Female Eye Film Festival At 20: Making Women's History
By Liam Lacey
Another festival coming back to real-life, in-person gathering this year is the Female Eye Film Festival (June 9 through 12), which is marking a significant anniversary.
The annual Toronto event, founded and run by actor, screenwriter, and director Leslie Ann Coles, turns 20 this year. That means the event was going long before the recent focus on gender equality prompted by the 2017-2018 anti-sexual harassment campaigns of #MeToo and Hollywood’s Times Up.

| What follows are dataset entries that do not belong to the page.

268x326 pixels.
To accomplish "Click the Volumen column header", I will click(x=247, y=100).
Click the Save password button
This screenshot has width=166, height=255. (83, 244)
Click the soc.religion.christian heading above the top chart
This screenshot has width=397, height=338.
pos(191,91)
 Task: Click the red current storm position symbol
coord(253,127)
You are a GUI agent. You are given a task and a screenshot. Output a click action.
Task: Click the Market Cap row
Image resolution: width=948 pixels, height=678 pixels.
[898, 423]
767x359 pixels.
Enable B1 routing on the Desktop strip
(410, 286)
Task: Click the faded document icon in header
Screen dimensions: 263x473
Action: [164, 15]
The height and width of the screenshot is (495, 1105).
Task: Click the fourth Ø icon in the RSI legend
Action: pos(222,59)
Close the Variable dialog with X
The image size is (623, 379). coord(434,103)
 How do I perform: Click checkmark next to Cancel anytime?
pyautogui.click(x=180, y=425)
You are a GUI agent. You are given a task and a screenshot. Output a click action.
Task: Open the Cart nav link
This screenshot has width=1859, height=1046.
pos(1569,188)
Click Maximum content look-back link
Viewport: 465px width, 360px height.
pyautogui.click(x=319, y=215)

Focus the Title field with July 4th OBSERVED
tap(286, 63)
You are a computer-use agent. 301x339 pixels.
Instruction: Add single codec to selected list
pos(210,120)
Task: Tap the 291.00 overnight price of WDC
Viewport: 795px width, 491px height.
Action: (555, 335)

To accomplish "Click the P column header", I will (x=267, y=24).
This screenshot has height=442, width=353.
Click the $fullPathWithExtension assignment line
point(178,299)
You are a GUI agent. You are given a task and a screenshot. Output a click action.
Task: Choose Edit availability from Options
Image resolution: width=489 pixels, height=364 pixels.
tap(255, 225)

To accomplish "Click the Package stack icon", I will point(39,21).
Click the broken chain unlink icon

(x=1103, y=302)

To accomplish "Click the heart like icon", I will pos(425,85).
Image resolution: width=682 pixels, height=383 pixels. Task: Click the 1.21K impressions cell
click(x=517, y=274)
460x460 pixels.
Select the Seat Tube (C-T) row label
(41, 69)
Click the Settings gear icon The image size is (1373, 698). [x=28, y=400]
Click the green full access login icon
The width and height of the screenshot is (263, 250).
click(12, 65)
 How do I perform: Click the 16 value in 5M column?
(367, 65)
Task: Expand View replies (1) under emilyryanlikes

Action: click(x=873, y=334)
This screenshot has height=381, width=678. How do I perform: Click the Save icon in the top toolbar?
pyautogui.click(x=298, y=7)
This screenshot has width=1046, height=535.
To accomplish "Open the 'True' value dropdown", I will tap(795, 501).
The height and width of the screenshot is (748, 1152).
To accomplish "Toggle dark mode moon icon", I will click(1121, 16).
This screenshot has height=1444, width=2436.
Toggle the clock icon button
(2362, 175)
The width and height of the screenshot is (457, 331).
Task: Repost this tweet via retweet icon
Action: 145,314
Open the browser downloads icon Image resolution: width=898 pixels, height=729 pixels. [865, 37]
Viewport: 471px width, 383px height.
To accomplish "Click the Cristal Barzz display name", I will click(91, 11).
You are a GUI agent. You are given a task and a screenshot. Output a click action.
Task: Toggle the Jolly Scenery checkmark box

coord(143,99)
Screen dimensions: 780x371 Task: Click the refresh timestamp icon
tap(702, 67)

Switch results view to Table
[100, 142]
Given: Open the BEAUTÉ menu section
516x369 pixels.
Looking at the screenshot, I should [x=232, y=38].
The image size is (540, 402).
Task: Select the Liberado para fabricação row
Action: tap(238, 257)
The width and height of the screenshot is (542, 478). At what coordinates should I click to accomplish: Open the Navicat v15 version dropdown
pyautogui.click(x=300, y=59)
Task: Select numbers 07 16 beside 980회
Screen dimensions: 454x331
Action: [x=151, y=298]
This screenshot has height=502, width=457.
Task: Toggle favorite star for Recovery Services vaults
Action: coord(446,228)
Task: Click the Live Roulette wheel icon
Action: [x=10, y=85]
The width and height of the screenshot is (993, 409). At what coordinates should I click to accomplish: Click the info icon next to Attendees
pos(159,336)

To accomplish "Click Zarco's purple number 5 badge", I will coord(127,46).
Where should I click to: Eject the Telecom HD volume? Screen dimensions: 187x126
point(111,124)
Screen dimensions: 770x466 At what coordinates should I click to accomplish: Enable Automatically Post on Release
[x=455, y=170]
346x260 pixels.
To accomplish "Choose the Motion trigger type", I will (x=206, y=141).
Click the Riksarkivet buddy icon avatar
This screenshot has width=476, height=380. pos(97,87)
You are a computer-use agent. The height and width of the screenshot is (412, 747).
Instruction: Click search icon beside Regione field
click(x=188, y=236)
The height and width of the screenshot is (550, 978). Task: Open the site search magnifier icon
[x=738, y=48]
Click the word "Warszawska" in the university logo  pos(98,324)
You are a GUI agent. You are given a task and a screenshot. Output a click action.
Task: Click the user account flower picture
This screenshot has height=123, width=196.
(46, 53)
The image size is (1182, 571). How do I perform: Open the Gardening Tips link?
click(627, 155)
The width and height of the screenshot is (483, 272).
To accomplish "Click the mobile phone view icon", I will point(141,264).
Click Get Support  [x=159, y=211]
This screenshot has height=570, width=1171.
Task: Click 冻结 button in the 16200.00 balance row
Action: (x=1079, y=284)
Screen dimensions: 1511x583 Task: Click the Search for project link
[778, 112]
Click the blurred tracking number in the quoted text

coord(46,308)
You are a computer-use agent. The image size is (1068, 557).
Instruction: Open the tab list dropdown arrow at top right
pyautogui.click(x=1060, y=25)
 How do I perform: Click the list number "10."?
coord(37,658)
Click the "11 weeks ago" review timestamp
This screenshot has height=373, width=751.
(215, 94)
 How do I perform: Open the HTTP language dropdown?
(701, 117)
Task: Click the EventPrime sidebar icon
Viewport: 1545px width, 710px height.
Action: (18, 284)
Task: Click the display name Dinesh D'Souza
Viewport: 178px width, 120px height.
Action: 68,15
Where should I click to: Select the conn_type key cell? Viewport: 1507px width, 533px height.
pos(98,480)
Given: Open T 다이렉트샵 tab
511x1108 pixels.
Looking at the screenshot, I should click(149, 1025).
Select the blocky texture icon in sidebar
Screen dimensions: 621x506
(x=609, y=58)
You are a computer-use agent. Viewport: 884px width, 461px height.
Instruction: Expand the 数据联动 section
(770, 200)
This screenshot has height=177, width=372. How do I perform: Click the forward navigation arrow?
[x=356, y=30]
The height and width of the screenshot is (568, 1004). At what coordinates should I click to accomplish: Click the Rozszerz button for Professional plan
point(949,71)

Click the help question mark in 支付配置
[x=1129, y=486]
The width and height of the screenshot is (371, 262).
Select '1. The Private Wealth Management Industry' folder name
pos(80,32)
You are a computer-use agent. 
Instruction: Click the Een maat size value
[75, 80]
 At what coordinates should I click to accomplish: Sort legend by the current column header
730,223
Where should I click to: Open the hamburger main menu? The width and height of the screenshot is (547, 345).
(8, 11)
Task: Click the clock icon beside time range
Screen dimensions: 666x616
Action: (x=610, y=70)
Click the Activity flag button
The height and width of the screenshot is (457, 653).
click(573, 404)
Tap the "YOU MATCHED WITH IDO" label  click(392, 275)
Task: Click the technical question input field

Filmmaking, as a 2019 UNESCO report puts it, is “arguably the most high-profile of all the creative industries,” where the gender gap is in the public eye. Take the Oscars. Only two women, Jane Campion and Chloe Zhou, have won Oscars in the past two years. Before that, there was only one female winner, Kathryn Bigelow, in the Academy Award’s 94-year history.
There’s a fine example of re-evaluating women’s history in this year’s festival. Independent Miss Craigie, directed by Lizzie Thynne, follows the career of Jill Craigie, a socialist, feminist journalist and filmmaker who made documentaries (Out of Chaos, The Way We Live Now, To Be A Woman) and one feature (Blue Scar, a drama about Welsh coal mining).
She was known in the 1950s, when she appeared as a television guest, as “England’s only woman filmmaker” which was not exactly true, but a telling label. She was acutely conscious of — and frustrated by — her relatively rare position.
In 1958, she wrote a letter to Michael Balcon, head of Ealing Studio, reproving him for the lack of gender balance. The letter reads, in part: “Can you honestly say that any of our directors, even Sandy [Mackendrick], ever shot pictures that really get under the skin of their women characters? Has your wife or your daughter ever said to you about British films […] ‘That is me, that is precisely how I would have felt under those circumstances?’”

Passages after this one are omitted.